Ma ritorniamo al Mercury dei Queen: L’immagine-simbolo è quella di una carriera è quella in cui, in abito regale, solleva in alto la corona davanti a una folla di aficionados al “tribute” dell’aprile 1992 che ha visto riuniti per l’occasione a Wembley mostri sacri del rock di tutti i tempi, da Elton John ad Axl Rose, dai Metallica a Liza Minnelli, da Lisa Stansfield a David Bowie. Elton John, piccolo grande mago fluttuava sulle note della ultrasinfonica “Bohemian Rapsody” (autentico “gioiello” con le sovraincisioni stampo Queen pompate dalla struttura operistica e il centuplicarsi delle sagome sul video), Ian Hunter ricordava con “All the young dudes” la prima importante tournee che vide i Queen “spalla” dei suoi conclamati Mott the Hoople, stelle del glam-rock dei primi anni ’70 con due Def Leppard ad affiancare il guitar-hero Brian May ai cori. Prodigi anthemici come “We are the champions” e “Friends will be friends” trascinavano il pubblico in un abbraccio corale nel ricordo di un mito. Lo spettacolo continuava ancora e Freddie era ancora li’, maestoso, megalomane nei suoi piccoli vizi di figlio d’un diplomatico, iperprotetto dai comfort dei domestici, mai sazio di costruirsi dimore principesche e autogratificarsi di costosi oggetti d’arte. Altrettanto generoso nel curare le scenografie, i giochi di luce, il teatro in cui risaltava l’arte musicale e corale dei suoi Queen e nell’infondere in ogni brano vigore ed impeto carismatico. Il primo Freddie, capellone, magrissimo, in calzamaglia e l’altro Freddie, in canottiera, muscoli da body-building, baffetti si assomigliavano nel loro piazzare in cima a tutti gli obiettivi possibili, il trionfo dei Queen.
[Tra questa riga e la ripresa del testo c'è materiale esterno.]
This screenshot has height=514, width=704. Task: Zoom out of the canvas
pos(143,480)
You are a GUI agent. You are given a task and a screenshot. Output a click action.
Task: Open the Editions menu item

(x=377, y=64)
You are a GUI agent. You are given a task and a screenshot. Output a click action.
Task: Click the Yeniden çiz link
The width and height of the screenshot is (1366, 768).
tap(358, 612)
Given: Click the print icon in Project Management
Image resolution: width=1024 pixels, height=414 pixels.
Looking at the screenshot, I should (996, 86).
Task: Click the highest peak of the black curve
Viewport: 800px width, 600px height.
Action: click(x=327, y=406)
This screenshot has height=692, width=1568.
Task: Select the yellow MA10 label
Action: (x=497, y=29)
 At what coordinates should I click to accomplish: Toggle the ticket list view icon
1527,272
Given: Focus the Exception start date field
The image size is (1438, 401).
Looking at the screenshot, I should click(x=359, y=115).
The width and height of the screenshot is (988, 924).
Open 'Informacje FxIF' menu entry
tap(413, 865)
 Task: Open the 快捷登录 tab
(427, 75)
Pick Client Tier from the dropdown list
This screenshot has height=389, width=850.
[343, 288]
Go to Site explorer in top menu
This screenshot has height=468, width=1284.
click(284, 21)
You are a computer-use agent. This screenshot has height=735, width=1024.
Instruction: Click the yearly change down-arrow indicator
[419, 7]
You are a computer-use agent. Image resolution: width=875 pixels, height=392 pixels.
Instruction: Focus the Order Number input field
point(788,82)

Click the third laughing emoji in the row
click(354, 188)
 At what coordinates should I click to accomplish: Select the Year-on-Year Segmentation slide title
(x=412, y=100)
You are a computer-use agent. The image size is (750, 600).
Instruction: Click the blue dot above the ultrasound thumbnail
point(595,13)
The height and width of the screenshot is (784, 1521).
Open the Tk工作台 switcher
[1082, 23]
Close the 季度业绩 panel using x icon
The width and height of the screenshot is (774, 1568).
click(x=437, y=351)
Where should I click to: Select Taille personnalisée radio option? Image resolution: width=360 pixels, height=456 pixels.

Strano destino, quello dei Queen. Bersagliati dalle critiche e dai pettegolezzi della stampa per una vita, mai esaltati a dovere (l’apice, fu toccato con la sterzata violenta verso la disco-music e la techno di “Hot space” e “The game”. Molti non glielo perdonarono. Gli anni ’80 avevano intaccato anche la loro personalissima genuinita’? I dischi successivi confermarono ai fans che il rischio era scongiurato. I Queen non avrebbero mai emulato i Pet Shop Boys. Capaci di veri e propri capolavori-video (“I want to break free”, giocosa parodia del travestitismo, la schizoide “The miracle” con l’abbinamento con i loro sosia-bambini e la pirotecnica “Radio ga ga” e la fantasmagorica “Kind of magic” su tutti), i Queen hanno ricevuto pieno riconoscimento nel momento piu’ tragico. Come accade ai grandi pittori, ai poeti, ai geni spesso incompresi in vita, i Queen, appena staccati dal cordone ombelicale che li legava al loro leader, sono entrati nella leggenda. Oggi Roger Taylor e Brian May proseguono nelle loro fortunate carriere soliste e la foltissima schiera di fans continua a collezionare video, CD, album, cofanetti dei propri miti. “Rare live”, “We will rock you”, “Live at Wembley” continuano ad essere richiesti nei negozi. “Queen”, la biografia ufficiale scritta da due ferratissimi superfan del gruppo, Jacky Gunn e Jim Jenkins (edita in Italia dalla Arcana editrice), e’ diventata una “bibbia” dei Queenmaniaci. Sfumano in dissolvenza le voci maligne che speculavano sulla sfrenata attivita’ libertina di Freddie o tormentavano Jim Hutton, partner sentimental del suo ultimo scorcio di vita, erede di una colossale fortuna. The show must go on, il Queen’s business continua. Anche se difficilmente rivedremo Roger, Brian e John ancora insieme. Con Freddie, se ne e’ andata l’anima dei Queen. Assurdo, farsela restituire dal destino, crudele nei panni del Dottor Faust.